- [THE EXERCISE]:
Copy the entries word for word, starting from the first line of the entries and ending with the line that contains "(x=434, y=228)", that line included.

- [DATA ENTRIES]:
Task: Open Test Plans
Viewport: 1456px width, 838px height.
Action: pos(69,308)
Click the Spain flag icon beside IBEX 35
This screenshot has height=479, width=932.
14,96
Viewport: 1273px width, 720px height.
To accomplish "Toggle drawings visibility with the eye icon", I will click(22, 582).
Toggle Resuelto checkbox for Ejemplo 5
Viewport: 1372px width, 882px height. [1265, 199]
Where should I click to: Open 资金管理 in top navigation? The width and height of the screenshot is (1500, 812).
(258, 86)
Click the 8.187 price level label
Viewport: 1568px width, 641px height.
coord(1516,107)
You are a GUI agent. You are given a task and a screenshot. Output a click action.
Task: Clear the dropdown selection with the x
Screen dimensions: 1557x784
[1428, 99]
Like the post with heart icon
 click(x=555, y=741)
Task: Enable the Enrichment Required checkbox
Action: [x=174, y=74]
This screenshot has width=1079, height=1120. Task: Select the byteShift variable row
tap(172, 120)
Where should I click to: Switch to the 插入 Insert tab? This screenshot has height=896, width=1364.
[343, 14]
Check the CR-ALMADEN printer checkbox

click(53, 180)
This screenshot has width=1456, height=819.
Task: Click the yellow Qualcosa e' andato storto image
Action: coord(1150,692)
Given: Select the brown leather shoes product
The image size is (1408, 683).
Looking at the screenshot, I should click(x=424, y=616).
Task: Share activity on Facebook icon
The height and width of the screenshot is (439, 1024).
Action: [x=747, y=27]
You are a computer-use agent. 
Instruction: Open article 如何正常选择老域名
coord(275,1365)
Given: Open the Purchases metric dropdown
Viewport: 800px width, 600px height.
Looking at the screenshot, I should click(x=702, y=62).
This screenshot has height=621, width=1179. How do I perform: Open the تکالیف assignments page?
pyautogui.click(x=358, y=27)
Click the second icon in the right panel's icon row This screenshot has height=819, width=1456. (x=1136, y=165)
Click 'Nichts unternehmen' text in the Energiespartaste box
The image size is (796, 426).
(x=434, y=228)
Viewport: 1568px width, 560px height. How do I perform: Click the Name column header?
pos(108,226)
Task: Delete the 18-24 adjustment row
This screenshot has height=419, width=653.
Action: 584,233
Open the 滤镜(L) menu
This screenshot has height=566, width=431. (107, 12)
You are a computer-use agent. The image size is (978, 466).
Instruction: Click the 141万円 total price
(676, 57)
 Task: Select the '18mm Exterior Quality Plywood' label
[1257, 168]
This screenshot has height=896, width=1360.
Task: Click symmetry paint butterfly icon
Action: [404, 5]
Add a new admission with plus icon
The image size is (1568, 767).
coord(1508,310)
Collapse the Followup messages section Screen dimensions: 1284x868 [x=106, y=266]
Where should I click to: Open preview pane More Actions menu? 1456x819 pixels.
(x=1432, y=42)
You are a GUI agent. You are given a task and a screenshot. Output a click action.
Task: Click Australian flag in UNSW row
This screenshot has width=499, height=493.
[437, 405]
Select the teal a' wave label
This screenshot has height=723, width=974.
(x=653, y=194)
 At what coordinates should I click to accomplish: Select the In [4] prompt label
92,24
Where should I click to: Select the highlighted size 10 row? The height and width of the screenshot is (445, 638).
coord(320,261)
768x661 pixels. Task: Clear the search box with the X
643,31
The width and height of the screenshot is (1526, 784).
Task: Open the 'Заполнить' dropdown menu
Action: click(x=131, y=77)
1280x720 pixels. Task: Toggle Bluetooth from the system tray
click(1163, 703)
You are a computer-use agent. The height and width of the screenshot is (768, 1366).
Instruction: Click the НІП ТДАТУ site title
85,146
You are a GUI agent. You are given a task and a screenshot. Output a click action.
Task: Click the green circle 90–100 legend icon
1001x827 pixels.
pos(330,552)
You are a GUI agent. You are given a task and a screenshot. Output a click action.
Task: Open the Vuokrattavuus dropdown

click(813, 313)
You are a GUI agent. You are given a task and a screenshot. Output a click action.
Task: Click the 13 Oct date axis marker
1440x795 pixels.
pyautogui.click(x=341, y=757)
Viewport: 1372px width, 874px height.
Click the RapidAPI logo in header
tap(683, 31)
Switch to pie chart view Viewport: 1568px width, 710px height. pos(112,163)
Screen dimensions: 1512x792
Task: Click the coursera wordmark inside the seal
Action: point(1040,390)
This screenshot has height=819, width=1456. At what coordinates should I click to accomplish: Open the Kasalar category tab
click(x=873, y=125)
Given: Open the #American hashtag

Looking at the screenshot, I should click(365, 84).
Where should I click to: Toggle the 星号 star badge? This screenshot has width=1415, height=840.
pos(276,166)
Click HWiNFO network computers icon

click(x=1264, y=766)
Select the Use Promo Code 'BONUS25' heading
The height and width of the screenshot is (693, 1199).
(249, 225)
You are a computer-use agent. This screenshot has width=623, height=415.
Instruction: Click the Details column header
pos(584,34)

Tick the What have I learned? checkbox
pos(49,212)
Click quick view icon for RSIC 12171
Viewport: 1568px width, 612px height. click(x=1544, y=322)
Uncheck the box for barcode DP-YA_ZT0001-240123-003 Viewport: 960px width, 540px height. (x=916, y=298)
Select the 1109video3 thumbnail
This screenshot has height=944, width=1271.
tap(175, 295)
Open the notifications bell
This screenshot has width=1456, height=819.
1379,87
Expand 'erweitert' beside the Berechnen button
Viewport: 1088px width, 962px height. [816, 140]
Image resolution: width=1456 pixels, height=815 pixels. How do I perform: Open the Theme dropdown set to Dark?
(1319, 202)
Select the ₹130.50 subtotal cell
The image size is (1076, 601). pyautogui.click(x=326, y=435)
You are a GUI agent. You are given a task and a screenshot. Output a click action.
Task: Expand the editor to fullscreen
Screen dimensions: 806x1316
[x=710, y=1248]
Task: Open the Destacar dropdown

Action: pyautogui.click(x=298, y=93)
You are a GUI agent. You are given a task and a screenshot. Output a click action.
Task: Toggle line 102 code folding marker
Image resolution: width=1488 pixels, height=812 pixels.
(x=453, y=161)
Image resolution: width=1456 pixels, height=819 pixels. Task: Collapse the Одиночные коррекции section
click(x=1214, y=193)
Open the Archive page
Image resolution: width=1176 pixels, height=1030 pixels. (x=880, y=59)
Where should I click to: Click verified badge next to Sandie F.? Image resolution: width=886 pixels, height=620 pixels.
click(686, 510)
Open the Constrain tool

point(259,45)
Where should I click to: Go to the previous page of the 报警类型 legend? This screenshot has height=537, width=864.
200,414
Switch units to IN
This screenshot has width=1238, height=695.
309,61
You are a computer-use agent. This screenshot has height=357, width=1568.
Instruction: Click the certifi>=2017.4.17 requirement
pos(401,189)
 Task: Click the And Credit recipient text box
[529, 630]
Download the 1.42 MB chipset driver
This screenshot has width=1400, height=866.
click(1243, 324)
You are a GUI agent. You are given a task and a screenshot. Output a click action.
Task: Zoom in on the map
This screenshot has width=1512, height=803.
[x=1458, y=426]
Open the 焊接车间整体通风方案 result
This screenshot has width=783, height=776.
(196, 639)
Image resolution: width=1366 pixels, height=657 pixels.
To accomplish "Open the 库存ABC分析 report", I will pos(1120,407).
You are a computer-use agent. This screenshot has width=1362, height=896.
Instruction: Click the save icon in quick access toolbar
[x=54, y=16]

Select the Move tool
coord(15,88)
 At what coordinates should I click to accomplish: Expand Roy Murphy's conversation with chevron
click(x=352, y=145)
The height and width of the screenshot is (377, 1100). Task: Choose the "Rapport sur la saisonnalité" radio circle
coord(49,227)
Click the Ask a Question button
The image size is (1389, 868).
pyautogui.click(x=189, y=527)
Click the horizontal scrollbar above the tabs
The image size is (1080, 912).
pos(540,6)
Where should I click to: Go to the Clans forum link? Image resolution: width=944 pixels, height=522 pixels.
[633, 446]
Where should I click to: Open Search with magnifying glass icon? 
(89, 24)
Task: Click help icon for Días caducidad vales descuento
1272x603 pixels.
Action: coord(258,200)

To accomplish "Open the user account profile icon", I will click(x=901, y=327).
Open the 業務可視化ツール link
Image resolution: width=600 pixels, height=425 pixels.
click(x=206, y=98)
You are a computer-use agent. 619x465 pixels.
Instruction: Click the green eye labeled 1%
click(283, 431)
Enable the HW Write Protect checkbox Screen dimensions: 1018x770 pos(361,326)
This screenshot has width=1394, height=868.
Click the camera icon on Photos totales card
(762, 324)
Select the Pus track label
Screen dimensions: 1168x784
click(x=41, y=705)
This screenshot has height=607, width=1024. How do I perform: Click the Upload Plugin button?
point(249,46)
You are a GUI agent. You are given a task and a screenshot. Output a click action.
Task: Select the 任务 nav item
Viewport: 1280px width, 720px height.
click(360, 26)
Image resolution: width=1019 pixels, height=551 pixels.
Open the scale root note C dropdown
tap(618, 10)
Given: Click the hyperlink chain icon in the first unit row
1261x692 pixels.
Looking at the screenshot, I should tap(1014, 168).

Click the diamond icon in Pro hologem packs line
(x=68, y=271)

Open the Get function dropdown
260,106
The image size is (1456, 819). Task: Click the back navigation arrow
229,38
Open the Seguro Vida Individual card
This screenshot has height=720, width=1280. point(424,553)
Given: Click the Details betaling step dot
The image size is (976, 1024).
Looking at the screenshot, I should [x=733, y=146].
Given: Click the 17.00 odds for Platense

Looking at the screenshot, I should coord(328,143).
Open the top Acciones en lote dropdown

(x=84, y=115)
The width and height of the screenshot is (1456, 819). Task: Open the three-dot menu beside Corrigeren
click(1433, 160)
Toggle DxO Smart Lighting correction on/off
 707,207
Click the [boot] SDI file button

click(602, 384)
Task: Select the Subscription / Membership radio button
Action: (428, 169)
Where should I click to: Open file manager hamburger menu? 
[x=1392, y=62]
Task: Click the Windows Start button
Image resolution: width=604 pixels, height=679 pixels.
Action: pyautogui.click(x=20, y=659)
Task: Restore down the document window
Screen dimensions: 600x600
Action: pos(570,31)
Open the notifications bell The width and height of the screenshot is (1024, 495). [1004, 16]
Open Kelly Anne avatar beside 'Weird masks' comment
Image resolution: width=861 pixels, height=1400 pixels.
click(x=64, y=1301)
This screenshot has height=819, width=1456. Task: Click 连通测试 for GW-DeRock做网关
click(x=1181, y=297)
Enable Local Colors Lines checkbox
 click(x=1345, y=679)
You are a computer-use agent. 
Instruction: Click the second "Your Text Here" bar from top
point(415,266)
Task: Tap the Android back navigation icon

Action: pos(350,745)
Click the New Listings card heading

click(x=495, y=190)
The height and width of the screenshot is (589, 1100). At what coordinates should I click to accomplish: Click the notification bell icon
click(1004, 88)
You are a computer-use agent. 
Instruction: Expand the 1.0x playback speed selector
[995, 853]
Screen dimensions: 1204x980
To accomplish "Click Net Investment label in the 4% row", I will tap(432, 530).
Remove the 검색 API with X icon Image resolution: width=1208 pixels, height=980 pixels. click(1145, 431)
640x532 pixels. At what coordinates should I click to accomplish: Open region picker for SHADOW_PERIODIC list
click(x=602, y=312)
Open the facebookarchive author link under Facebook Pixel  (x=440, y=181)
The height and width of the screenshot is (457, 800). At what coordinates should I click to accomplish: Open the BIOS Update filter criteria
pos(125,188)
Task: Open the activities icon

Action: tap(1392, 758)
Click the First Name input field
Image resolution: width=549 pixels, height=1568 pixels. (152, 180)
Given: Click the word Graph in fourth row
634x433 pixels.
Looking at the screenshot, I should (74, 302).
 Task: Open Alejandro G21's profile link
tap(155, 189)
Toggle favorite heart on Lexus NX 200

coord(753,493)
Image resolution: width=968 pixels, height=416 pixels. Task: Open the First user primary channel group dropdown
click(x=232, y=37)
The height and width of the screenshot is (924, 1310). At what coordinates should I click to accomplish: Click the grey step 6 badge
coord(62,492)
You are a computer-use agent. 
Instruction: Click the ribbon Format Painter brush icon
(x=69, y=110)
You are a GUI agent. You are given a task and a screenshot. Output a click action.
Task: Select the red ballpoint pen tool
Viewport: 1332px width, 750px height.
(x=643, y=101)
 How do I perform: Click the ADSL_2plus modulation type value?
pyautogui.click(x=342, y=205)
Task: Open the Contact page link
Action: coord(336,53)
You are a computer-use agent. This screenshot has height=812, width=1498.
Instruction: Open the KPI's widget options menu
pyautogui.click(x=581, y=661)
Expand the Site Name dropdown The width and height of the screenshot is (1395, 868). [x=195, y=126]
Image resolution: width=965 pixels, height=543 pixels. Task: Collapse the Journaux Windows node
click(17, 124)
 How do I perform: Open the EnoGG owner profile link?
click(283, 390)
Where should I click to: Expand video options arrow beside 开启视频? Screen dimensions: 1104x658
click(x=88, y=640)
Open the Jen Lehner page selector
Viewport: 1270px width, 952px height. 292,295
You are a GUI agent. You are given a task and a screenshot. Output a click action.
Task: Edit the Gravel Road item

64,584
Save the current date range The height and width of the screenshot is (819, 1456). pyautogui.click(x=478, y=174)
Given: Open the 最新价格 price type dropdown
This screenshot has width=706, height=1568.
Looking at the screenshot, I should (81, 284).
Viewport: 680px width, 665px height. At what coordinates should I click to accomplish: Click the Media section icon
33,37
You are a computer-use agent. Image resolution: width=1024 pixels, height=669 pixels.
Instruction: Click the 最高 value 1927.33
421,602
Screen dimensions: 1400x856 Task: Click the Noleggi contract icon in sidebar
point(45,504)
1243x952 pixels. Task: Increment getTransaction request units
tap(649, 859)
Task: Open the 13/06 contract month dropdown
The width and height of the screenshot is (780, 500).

- [FULL RESPONSE]:
Task: Open Test Plans
Viewport: 1456px width, 838px height.
Action: pos(69,308)
Click the Spain flag icon beside IBEX 35
This screenshot has height=479, width=932.
14,96
Viewport: 1273px width, 720px height.
To accomplish "Toggle drawings visibility with the eye icon", I will click(22, 582).
Toggle Resuelto checkbox for Ejemplo 5
Viewport: 1372px width, 882px height. [1265, 199]
Where should I click to: Open 资金管理 in top navigation? The width and height of the screenshot is (1500, 812).
(258, 86)
Click the 8.187 price level label
Viewport: 1568px width, 641px height.
coord(1516,107)
You are a GUI agent. You are given a task and a screenshot. Output a click action.
Task: Clear the dropdown selection with the x
Screen dimensions: 1557x784
[1428, 99]
Like the post with heart icon
 click(x=555, y=741)
Task: Enable the Enrichment Required checkbox
Action: [x=174, y=74]
This screenshot has width=1079, height=1120. Task: Select the byteShift variable row
tap(172, 120)
Where should I click to: Switch to the 插入 Insert tab? This screenshot has height=896, width=1364.
[343, 14]
Check the CR-ALMADEN printer checkbox

click(53, 180)
This screenshot has width=1456, height=819.
Task: Click the yellow Qualcosa e' andato storto image
Action: coord(1150,692)
Given: Select the brown leather shoes product
The image size is (1408, 683).
Looking at the screenshot, I should click(x=424, y=616).
Task: Share activity on Facebook icon
The height and width of the screenshot is (439, 1024).
Action: [x=747, y=27]
You are a computer-use agent. 
Instruction: Open article 如何正常选择老域名
coord(275,1365)
Given: Open the Purchases metric dropdown
Viewport: 800px width, 600px height.
Looking at the screenshot, I should click(x=702, y=62).
This screenshot has height=621, width=1179. How do I perform: Open the تکالیف assignments page?
pyautogui.click(x=358, y=27)
Click the second icon in the right panel's icon row This screenshot has height=819, width=1456. (x=1136, y=165)
Click 'Nichts unternehmen' text in the Energiespartaste box
The image size is (796, 426).
(x=434, y=228)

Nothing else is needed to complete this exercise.